BreachForums Version 5
March 26, 2026
•[ data leak, hacking forum, credential leak ]
In March 2026, a breach of one of the many iterations of the BreachForums hacking forum known as "Version 5" was publicly disclosed. The incident exposed 340k unique email addresses along with usernames and argon2 password hashes.
Sweden's BankID
March 17, 2026
•[ data leak, credential leak, source code leak ]
Biometric Update reported a hacker group calling itself ByteToBreach claimed a breach at CGIs Swedish division, leaking code and credentials tied to systems used by Swedish public authorities and linked in reporting to BankID authentication flows (including for the Swedish Tax Agency). The article said other databases containing personal data and electronic signature documents were allegedly being sold separately. The report is based on attacker claims and leak assertions and does not provide an official confirmation of full scope from CGI or BankID in the excerpt.
Undisclosed U.S. government agency (reported as “Department of Government Efficiency”)
May 8, 2025
•[ infostealer, malware, credential leak ]
Ars Technica reports a government software engineers workstation was infected with info-stealing malware, with login credentials appearing in multiple stealer-log dumps since 2023; investigation centers on credential exposure rather than confirmed enterprise compromise.
Santeda International B.V.
May 1, 2025
•[ data breach, credential leak, unencrypted data ]

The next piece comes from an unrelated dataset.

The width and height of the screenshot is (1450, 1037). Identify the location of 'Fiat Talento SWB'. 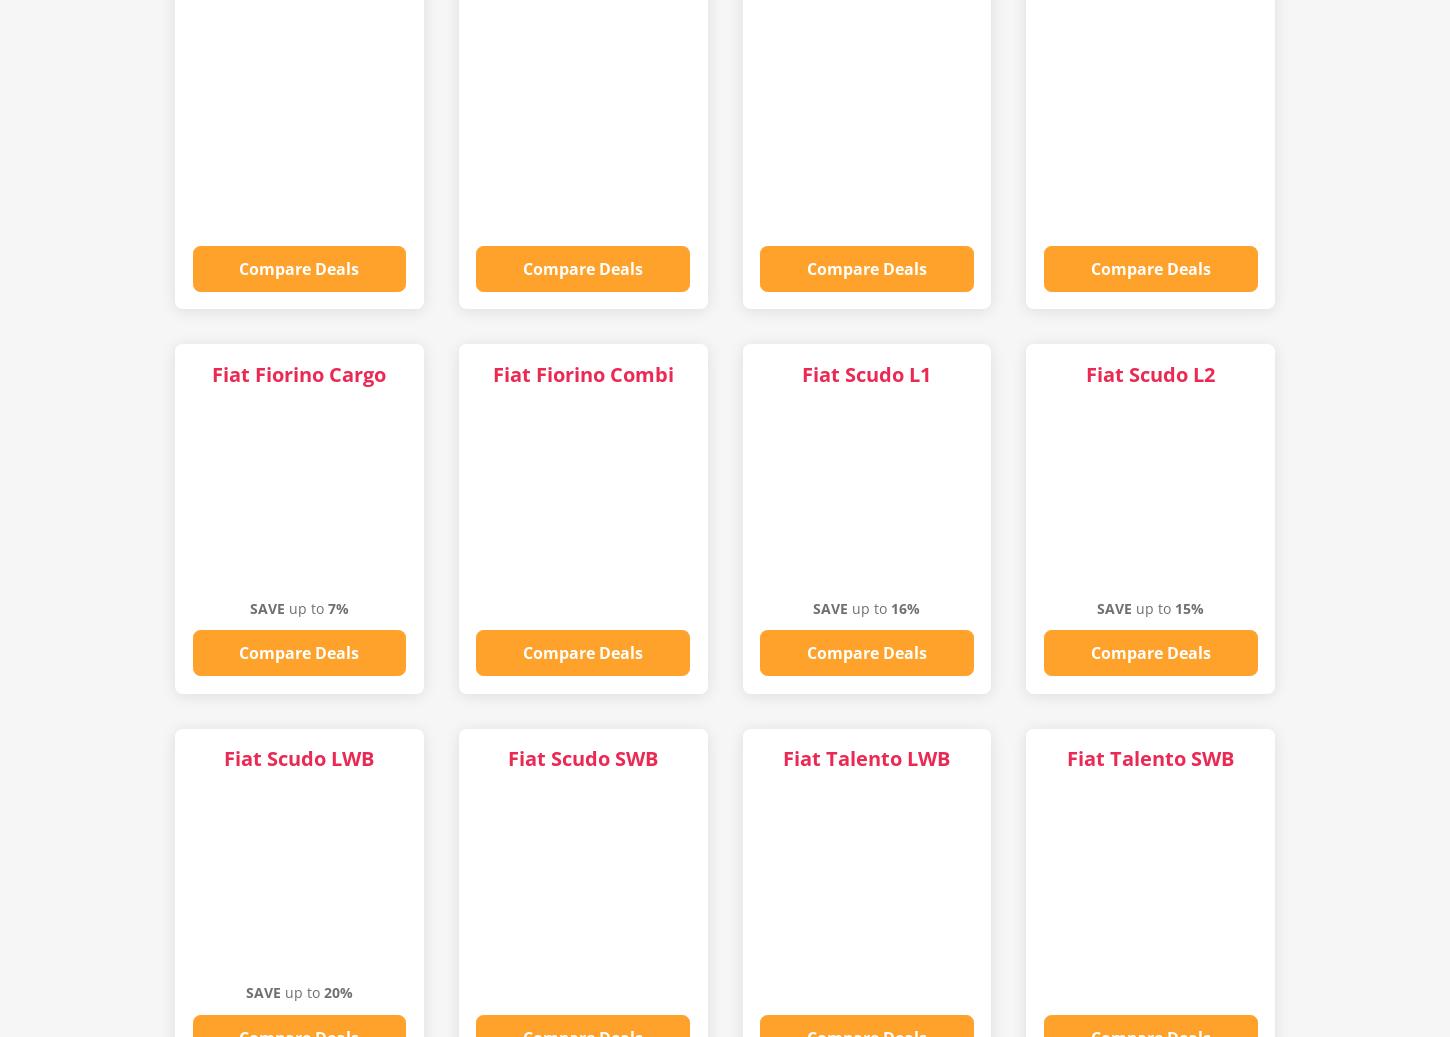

Investigators reported a data breach affecting MyStake, a Curaao-licensed online casino operated by Santeda International B.V., tracing the exposure back to approximately May 2025. A PDF containing login credentials for 540 MyStake accounts was shared online, and specialists reportedly confirmed they could log into most accounts listed, indicating passwords were still valid long after the leak became known. Once logged in, auditors said they could view sensitive player details stored without encryption, including names, home addresses, phone numbers, dates of birth, and detailed transaction histories. Reporting alleged that users were not notified for more than eight months and that MyStake did not enforce password resets or suspend compromised accounts during that period, increasing risk of account takeover, fraud, and identity misuse.
Pearson plc
January 1, 2025
•[ data leak, source code leak, credential leak ]
Threat actors used an exposed GitLab PAT to access source code and cloud credentials, stealing terabytes of corporate and customer data over months.
RuneScape Boards
December 26, 2011
•[ data breach, credential leak, salted MD5 password hashes ]
In around 2011, the now defunct RuneScape Boards forum (also known as RSBoards) suffered a data breach that was later redistributed as part of a larger corpus of data. The vBulletin-based service exposed 223k unique email addresses along with usernames, IP addresses and salted MD5 password hashes.